Cubelic is familiar with Neal's game, having watched him before college at the Under Armour All-American Game in January 2019. But despite Neal's 5-star status, it was a different Alabama commit at the All-American Game who Cubelic thought was the most ready to play right away: Darrian Dalcourt.

"Technically, he was very sound [in] understanding where hands and feet needed to be on very play," Cubelic said. "He seemed to have really good body control and body balance, as in he didn't get out over his toes, he wasn't falling left or falling right when he was in pass protection and guys weren't throwing him off in run-block situations. That kind of stuff is you either have it or it takes a long time to really begin to understand it. And he seemed to have it.

"He understands how to stay compact and how to not get over-extended, and that's not easy. I felt like he had good power, and I felt like he knew how to come off the ball flat-backed and he was just a guy that I was impressed with."

Cubelic explained that "staying compact" can encompass many things. It can mean that an O-lineman keeps his weight over his feet in the run game so he doesn't lose balance. It can mean keeping his steps the right length and direction so he doesn't have to over-correct with his next step.
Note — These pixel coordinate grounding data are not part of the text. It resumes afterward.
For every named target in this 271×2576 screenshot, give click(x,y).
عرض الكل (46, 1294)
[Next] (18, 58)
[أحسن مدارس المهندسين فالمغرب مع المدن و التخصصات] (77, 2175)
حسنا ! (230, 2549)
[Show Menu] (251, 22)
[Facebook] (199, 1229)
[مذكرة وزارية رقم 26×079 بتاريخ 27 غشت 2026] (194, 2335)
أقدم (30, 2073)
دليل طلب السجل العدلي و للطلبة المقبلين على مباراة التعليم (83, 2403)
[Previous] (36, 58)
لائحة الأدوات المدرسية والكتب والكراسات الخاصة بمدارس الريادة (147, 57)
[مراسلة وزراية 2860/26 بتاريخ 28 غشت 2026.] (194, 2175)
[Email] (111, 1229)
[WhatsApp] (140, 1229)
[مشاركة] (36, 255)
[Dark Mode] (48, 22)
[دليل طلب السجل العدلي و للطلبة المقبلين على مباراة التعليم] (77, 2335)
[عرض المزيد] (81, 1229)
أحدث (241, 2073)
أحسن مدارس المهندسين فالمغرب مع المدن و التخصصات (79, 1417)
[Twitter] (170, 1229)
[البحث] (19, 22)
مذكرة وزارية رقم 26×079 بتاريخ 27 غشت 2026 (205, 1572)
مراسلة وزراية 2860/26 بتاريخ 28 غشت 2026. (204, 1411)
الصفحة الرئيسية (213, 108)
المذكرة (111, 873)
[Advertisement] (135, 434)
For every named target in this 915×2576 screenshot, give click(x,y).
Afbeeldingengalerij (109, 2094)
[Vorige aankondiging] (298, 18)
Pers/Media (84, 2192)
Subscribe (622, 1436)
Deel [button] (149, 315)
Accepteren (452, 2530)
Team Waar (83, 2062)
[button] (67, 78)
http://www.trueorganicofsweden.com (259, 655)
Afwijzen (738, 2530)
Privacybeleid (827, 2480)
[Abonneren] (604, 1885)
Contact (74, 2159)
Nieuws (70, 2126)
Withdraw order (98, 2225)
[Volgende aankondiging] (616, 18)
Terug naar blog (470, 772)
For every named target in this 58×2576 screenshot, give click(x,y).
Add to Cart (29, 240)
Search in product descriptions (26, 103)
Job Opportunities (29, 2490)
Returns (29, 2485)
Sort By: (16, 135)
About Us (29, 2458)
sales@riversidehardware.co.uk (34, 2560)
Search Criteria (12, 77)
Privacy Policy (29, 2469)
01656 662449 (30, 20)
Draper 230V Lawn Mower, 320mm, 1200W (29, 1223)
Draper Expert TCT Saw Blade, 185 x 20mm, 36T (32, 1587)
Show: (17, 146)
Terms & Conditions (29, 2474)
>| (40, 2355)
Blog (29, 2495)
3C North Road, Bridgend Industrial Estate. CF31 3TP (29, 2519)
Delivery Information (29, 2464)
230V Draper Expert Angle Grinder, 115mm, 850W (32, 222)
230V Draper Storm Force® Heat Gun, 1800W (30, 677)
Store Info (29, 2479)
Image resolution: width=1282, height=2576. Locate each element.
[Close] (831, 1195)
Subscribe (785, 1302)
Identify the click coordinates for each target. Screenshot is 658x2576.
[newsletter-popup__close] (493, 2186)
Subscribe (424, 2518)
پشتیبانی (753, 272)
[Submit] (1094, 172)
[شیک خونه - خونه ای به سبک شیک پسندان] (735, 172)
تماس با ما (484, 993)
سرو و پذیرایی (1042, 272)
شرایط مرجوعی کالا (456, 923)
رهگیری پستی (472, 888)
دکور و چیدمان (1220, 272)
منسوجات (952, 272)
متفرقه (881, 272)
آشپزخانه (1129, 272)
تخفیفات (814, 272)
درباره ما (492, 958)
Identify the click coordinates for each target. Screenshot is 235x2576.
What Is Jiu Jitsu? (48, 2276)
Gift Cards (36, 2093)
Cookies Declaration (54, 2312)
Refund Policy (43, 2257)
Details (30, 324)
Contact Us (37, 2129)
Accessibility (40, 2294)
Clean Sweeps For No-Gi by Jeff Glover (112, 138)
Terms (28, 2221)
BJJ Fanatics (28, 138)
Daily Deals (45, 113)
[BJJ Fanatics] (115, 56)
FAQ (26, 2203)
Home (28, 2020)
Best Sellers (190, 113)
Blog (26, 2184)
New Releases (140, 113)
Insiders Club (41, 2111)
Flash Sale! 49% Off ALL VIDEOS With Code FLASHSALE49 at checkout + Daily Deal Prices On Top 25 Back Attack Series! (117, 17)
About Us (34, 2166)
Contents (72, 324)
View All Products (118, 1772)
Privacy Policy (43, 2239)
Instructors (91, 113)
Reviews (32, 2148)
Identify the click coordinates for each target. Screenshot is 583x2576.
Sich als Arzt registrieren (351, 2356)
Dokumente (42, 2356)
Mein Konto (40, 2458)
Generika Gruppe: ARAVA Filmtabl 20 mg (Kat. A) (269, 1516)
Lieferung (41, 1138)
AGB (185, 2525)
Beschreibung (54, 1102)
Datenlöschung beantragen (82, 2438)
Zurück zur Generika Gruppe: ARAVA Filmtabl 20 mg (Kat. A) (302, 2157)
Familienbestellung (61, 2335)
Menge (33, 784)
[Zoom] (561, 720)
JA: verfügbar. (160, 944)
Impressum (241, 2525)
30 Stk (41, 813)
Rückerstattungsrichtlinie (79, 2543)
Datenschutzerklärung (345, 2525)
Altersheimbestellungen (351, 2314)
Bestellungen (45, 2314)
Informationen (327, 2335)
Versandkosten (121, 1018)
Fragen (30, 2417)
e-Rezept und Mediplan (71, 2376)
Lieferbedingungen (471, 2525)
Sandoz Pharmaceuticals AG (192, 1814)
It can mean not over-reacting to a pass rusher's move so much that he allows a free lane to the quarterback.

In addition to technique, though, coaches have to consider experience and stature when evaluating which lineman is the best option. Experience is especially crucial at center, because he has to know enough about both his own offensive scheme and defensive strategies to make the calls to the rest of the line.

Good centers also are comfortable with changing the call on the fly and picking up blitzing linebackers. Alabama's run schemes are more diverse than most college teams, too, so that adds another element that the center must be familiar with.

Among the three players competing at center — Dalcourt, fifth-year senior Chris Owens and redshirt sophomore Emil Ekiyor Jr. — Owens has by far the most experience. He's been at Alabama since Ekiyor was a junior in high school and since Dalcourt was a sophomore. Though Ekiyor is a year ahead of Dalcourt, he's considered the third option at the position.

When it comes to stature and build, both players are listed at 6-foot-3, but Owens is 15 pounds heavier than Dalcourt, weighing in at 315 pounds. There are successful NFL centers with both body types, Cubelic said, but Owens gets the edge due to his stockier and "beefier" body type.

"I don't think that there's a big differential in talent," Cubelic said. "... I think if you're talking about being able to hold up, [Owens] gets an immediate advantage just because of the way that he's built."

If Owens does win the starting job, it would likely be his experience that pushed him over the top. Cubelic said if all else is equal, put the safest bet at center, and with Alabama's other four linemen totaling 80 career starts, Owens would fit right in with one of the most experienced offensive lines in coach Nick Saban's tenure.

"When you have a veteran group, you can do some subtle tweaks," offensive coordinator Steve Sarkisian said. "You can do some things with those guys that maybe you couldn't do with a younger group."